Die touristisch orientierte Strandpromenade, auf der sich zu unserer Rechten Restaurants, Bars, Internetcaés und Ayurveda-Massage-Praxen aneinander reihten, gewährte zu unserer Linken einen freien Blick auf den etwas unruhigen indischen Ozean. Über eine Treppe, die in die feuerrote Felsenwand geschlagen war, die von der Promenade abfiel, gelangten wir zum Strand. Obwohl Inder in aller Regel nicht öffentlich baden (oft gar nicht schwimmen können), waren einige indische Familien zwischen den Touristen zu finden, da sie aus der bereits morgens so drückenden Schwüle geflohen, ein Picknick an der frischen Meeresluft bevorzugten. Nachdem wir uns ein paar Minuten im Wasser abgekühlt hatten, zog ich mir den ersten und einzigen Sonnenbrand meines Lebens zu (nein, die Sonne über Indien ist gewiss nicht mit der italienischen Sonne vergleichbar).

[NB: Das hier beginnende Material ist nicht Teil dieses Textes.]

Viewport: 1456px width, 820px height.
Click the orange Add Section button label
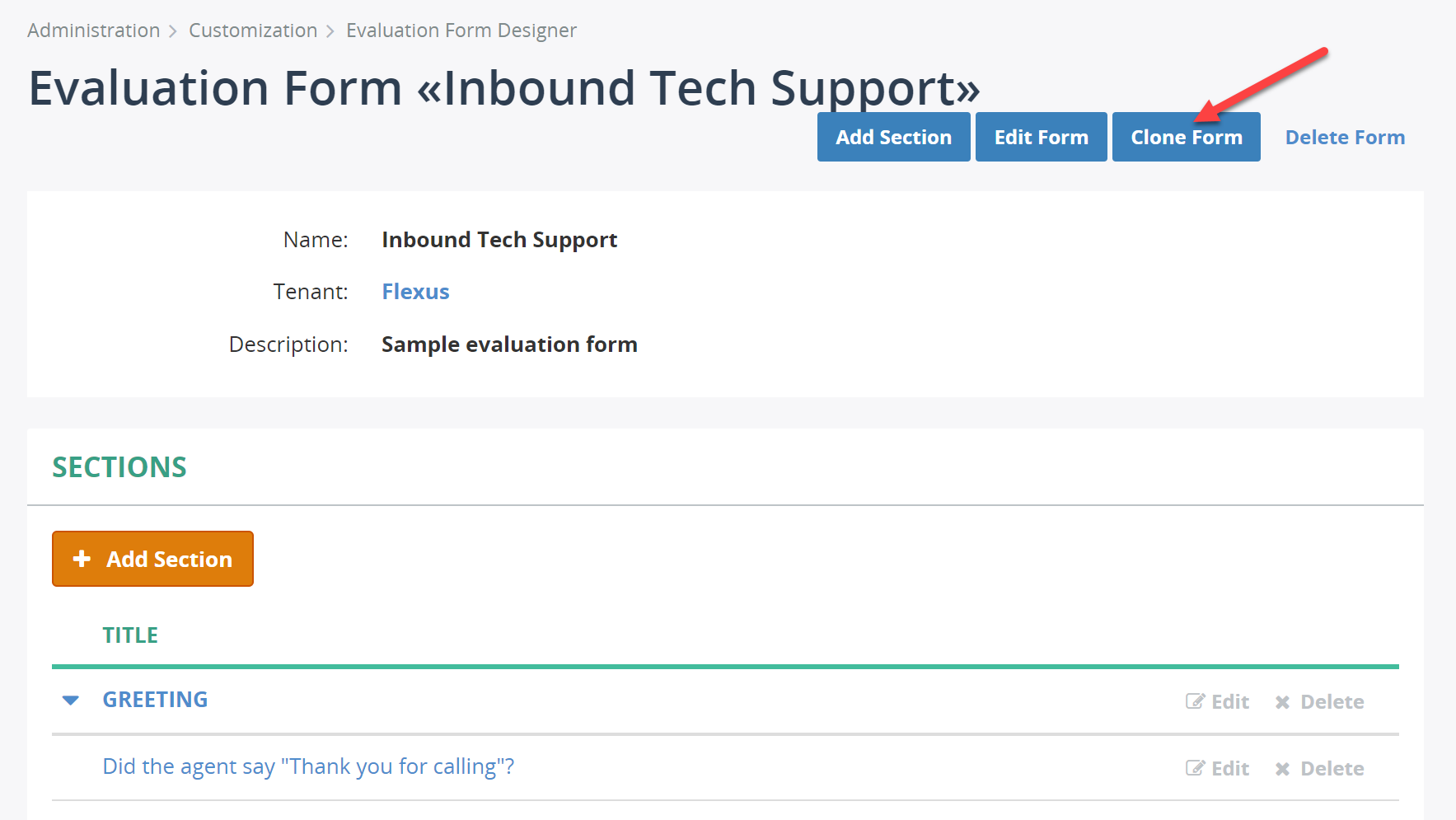point(169,559)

Es zog uns nun zum Ortskern, wo Rikschas sich zwischen den Fußgängermassen hindurch drängten und den allgegenwärtigen rötlich-braunen Sand aufwirbelten. Varkala ist keine große Stadt. Der halbe Ort musste sich also auf den wenigen Sträßchen versammelt haben, die im Schatten bunter Wohnhäuser zu dem besandeten Platz vor dem Tempel zusammen trafen. Allerlei unterschiedliche Leute: unter den Bäumen auf dem Tempelplatz stand in seinem orangefarbenen Gewand ein Bettelmönch mit stoischer Ruhe, dem wir ein paar Rupien gaben. Exil-Tibeter gingen mit einer Kasse umher. Ein Sikh ging mit einem Moslem, ganz im Gespräch vertieft, so dass er beinahe mit einem Jungen zusammenstieß, der mit seinen Freunden Fangen spielte und daher aus einer kleinen Gasse zwischen zwei Häusern hervor huschte, in der sich ein Rinnsal gebildet hatte. Hier und da gab es Stände, um die herum, angelockt durch die Rufe der Händler, viele Passanten standen. Und ständig gingen Menschen in den Tempel ein und aus.

Wir befanden, dass es Zeit war, zu Mittag zu essen und betraten eines der älteren Wohnhäuser am Platz. Hinab in einen grauen Keller, vorbei an der Küche, die ungewöhnlich einsehbar war und in der in aller Geruhsamkeit gekocht wurde (wir gehörten zu den ersten Gästen des Tages), nahmen wir auf einer Terasse hinter dem Haus Platz. Von dort erstreckte sich ein etwas größeres, rechteckiges Wasserbecken, in welchem ein paar Frauen ihre Wäsche wuschen. Es waren keine Speisekarten zu finden. Stattdessen gab der Kellner uns zwei vegetarische Gerichte zur Auswahl. Mein Leibgericht war zum Glück darunter: Palak Paneer, also Spinat mit weichem Rahmkäse. Ein Wort zu indischem Essen: durch die reichhaltige Beimischung von Gewürzen ist es wirklich lecker (wohl das beste Essen, das ich kenne), aber auch sehr scharf. Zu jedem Gericht bekommt man so viel Reis und Fladenbrot wie man benötigt und in der Regel ist die Bedienung sehr aufmerksam und füllt ungefragt auf. Man isst, indem man ein Stück Brot mit der reinen, also rechten Hand (mit der linken sollte man das Essen gar nicht berühren, da diese zur Reinigung nach dem Toilettengang gebraucht wird) abreißt und damit Reis und Gemüse aufnimmt. Es gibt also kein Besteck.

Wir verbrachten noch ein paar Tage in Varkala, bevor wir weiter zogen. Vor allem zwei Dinge sind mir aus jenen Tagen in Erinnerung geblieben:
1. Ich habe die erste goldene Regel für Indien-Urlauber gelernt: Bestelle niemals in Indien eine Pizza! Die Freundin meiner Freundin hat es am doch recht touristisch ausgerichteten Strand-Restaurant ausprobiert und bekam ein Chapati (Fladenbrot) mit Ketchup.
2. Wir sind auf Elefanten am Strand entlang geritten. Die Elefantenhaut ist rau und mit borstigen Haaren gespickt, was besonders unangenehm ist, wenn man Sonnenbrand an den Beinen hat. Außerdem ist es eine äußerst wackelige Angelegenheit. Aber ein außergewöhnliches Erlebnis ist es allemal, zumal es uns vergönnt war, in der Ferne Delphine zu beobachten.